Financial FAQs
“The conflict with Iran has already put fresh stress on the U.S. economy, as businesses are reporting rising prices, fewer orders and a decline in employment. A survey of service-oriented companies — the sector that employs most Americans — fell to an 11-month low of 51.1 in March from 51.7 in the prior month, S&P Global said Tuesday.” MarketWatch

Maybe we shouldn’t be looking at the 1970’s era of stagflation for the kind of economic damage from the Iran War and closing of the Strait of Hormuz to oil shipments. There is a short-term spike in oil prices, though oil from other sources than the Gulf can eventually make up the difference in supplies.
The war’s damage may take longer to materialize but look more like the Great Recession, which we shouldn’t forget was a worldwide recession that occurred in 2008-09, the worst since the Great Depression of the 1930s.
We shouldn’t forget that the Great Recession the Bush/Cheney administration and their oil barons ultimately spawned with the ill-planned invasions of Iraq and Afghanistan was based on lies about the weapons of mass destruction that Saddam Hussein didn’t have.
And now Trump and his Robber Barons are taking the Gilded Age dreams of William Mckinley one step further with lies that Iran is preparing nuclear weapons to justify the ill-prepared war with Iran while alienating the allies that would help them succeed.
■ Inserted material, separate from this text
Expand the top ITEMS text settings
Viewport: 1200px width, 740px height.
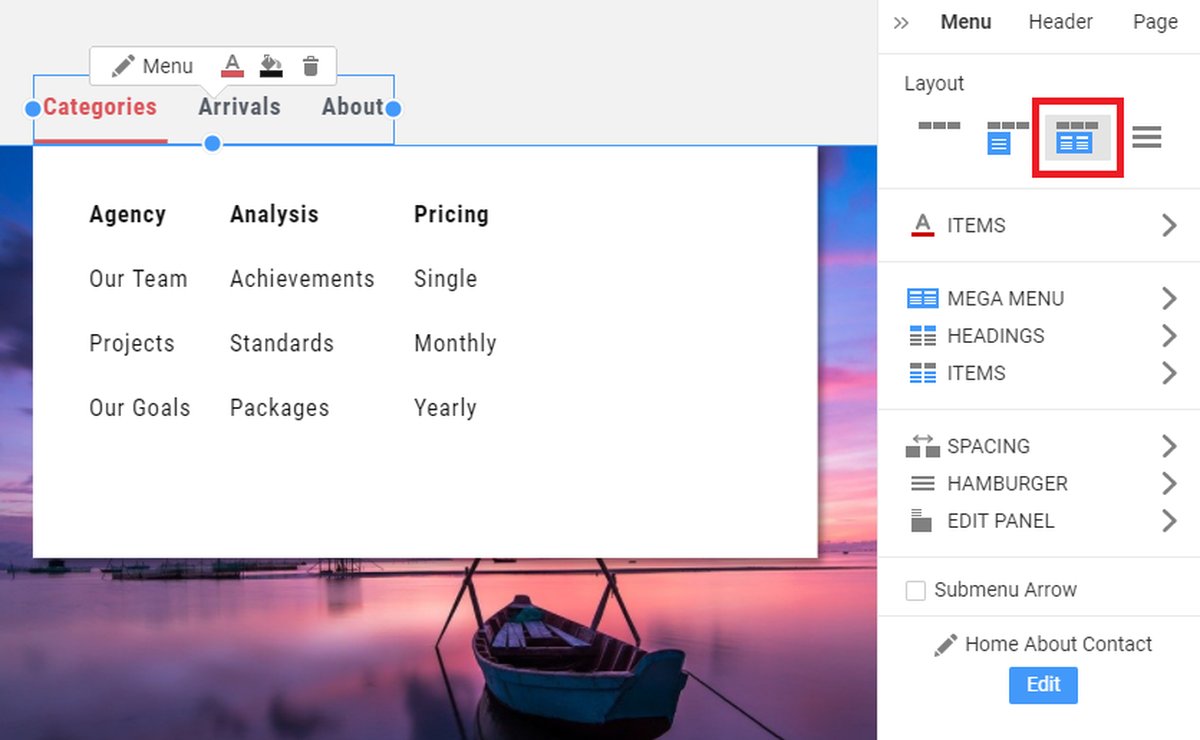(1038, 226)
This is even though Trump’s just-resigned Counterterrorism czar Joe Kent said Iran posed no imminent threat with nuclear weapons.
The Great Recession was caused by more than the Bush wars on terror, of course. It was caused by putting too many regulation-cutting foxes in the Bush/Cheney hen house that literally resulted in the failure of nonbank banks like Bear Stearns and Lehman Brothers.
Trump is following the same playbook by gutting the government’s regulatory agencies that could prevent the blatant fraud occurring with the Trump administration’s Bitcoin investments that have no regulations or backing with assets.
This time negative GDP growth could come from the faltering labor market, which is frozen in place with almost no net new job creation at all in 2015 as highlighted in the above FRED graph. Fed Chair Powell remarked at his latest press conference that they were torn over whether to cut interest rates or raise them because Trump’s immigrant deportations were causing a labor shortage.
Economic growth ground to a halt as well in 2008, even when Fed Chair Greenspan anxiously began to cut interest rates to prevent the near failure of our banking system.
Powell’s Fed Governors also predicted overall GDP growth of 2.4 percent in 2026, even though Q4 2025 Real GDP growth slowed from 1.4 to just 0.7 percent. So I don’t understand the Fed’s optimism over economic growth.
And history has shown that no job growth will ultimately lead to no economic growth,
The frightening truth is that both Republican administrations have made bad decisions for the same wrong reasons.